Here I used the dock as my 1 and the lake as my 2. The boat and water add an extra element of movement which is also great for compositions sake. You will see that there is a 2nd golden ratio between the sun and the mountains/water. You can have multiple ratios in your photo.
2. Bird’s Eye View
This one is very simple. Shoot from above the image. This photo was taken off of a walkway about two stories above the sidewalk below. This stranger rode through at the perfect moment. Oh and here’s a fun tidbit – this photo was taken with an iPhone 4S.
Remember, with the right composition and lighting almost any camera will work for you. You don’t need a fancy DSLR to create fascinating works of art.
3. Leading Lines
I LOVE leading lines. I have so much fun finding these in my photographs. Basically the concept is to find lines that go in the same direction and create movement. They ‘lead’ your eye to a specific focal point. This is a bridge over the Otter Creek in Middlebury, VT. It’s part of the Marble Works district.
As you can see, the leading lines go both vertically on the railing and horizontally on the wooden boards of the walkway.
4. Depth of Field and Leading Lines
To play with leading lines a little more I’d like to introduce a photo which incorporates leading lines AND depth of field. Depth of field is essentially putting one section of the photo into focus. You can focus on the closest object to your lens, or the farthest. I typically use autofocus on my Nikon DSLR. If you’re into manually focusing then simply point towards the object you would like to focus on, set your focus, and zoom out as desired.
5. Structure and Color
If you’re more of an artistic photographer you may enjoy photographing buildings and other types of architecture.

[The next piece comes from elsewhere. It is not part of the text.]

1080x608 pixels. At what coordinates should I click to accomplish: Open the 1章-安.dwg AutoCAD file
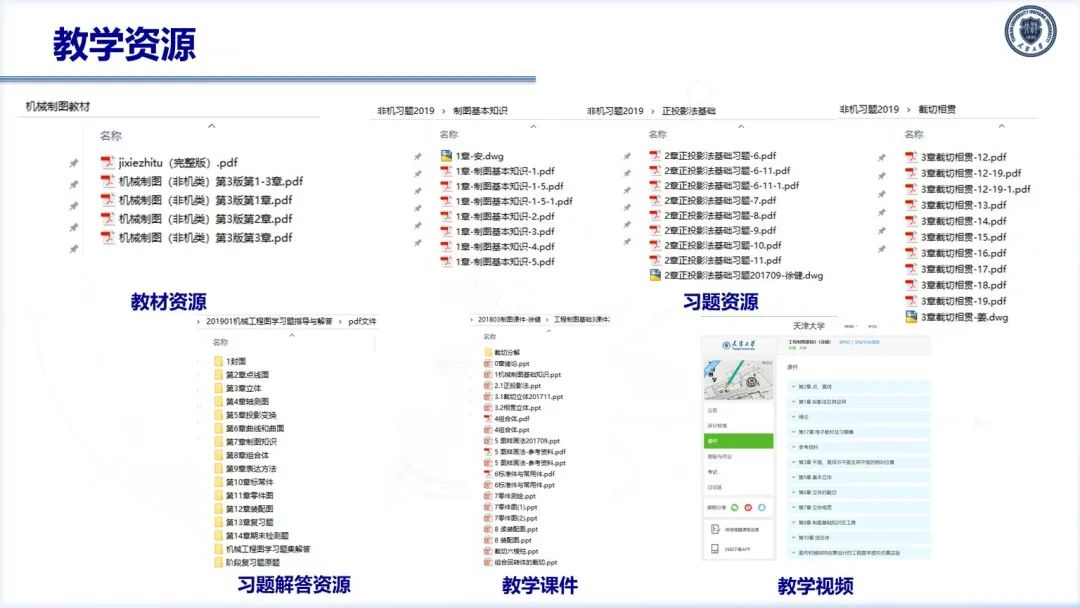[x=479, y=156]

The balcony is this photo is actually where I photographed the earlier Birds Eye View photograph. In this photo you can see that I also played with elements of color. The palette of salmon, charcoal and tan mix well together alongside the leading lines of the stairs. Can you find the Golden Ratio as well?
6. Color Pop
Another fun thing to do with color is to pull one color into a black and white photo. This pops the colorful element and is a fun and different way to showcase specific elements of the photo. I chose to focus on the color green and paired the grass with the frog on the infant’s jumper.
7. The Rule of Thirds
Alongside the Golden Ratio is an easier composition understanding – the Rule of Thirds. This rule helps you to use the Golden Ratio but in a much simpler way. Put your focal point into 1/3rd of the image. The photo below is also a great use of white space (meaning there is a large portion of the image with nothing showing).
8. Focus on the Eyes
There is one way to ensure that most of your photos of humans and animals will turn out correctly, if not superbly. Focus on the eyes. The eyes tell a story, they convey the emotion in the photograph when taking photos of humans, and yes … even animals! For this example we’ll use a human. The intent of this photograph is to be professional, for an author. Her eyes tell a story. What is she saying?
9. Coordinate Color and Pattern
I’ve been lucky to have photographed families who like to coordinate their fashion. Don’t be afraid of patterns in clothing. Mix it up! This is also another good example photo of focusing on the eyes.
10. Break all the rules!
Okay, perhaps this photo follows some of the rules, but it breaks others. The space is almost filled, leaving little Golden Ratio. The focal point isn’t too specific either. Items are in and out of focus. BUT … it’s still a great photo! The focus on the eyes breaks apart all the other necessary rules … and, well, it’s just fun. Chances are if the photo feels good to you visually then it probably is. Don’t get too hung up on rules.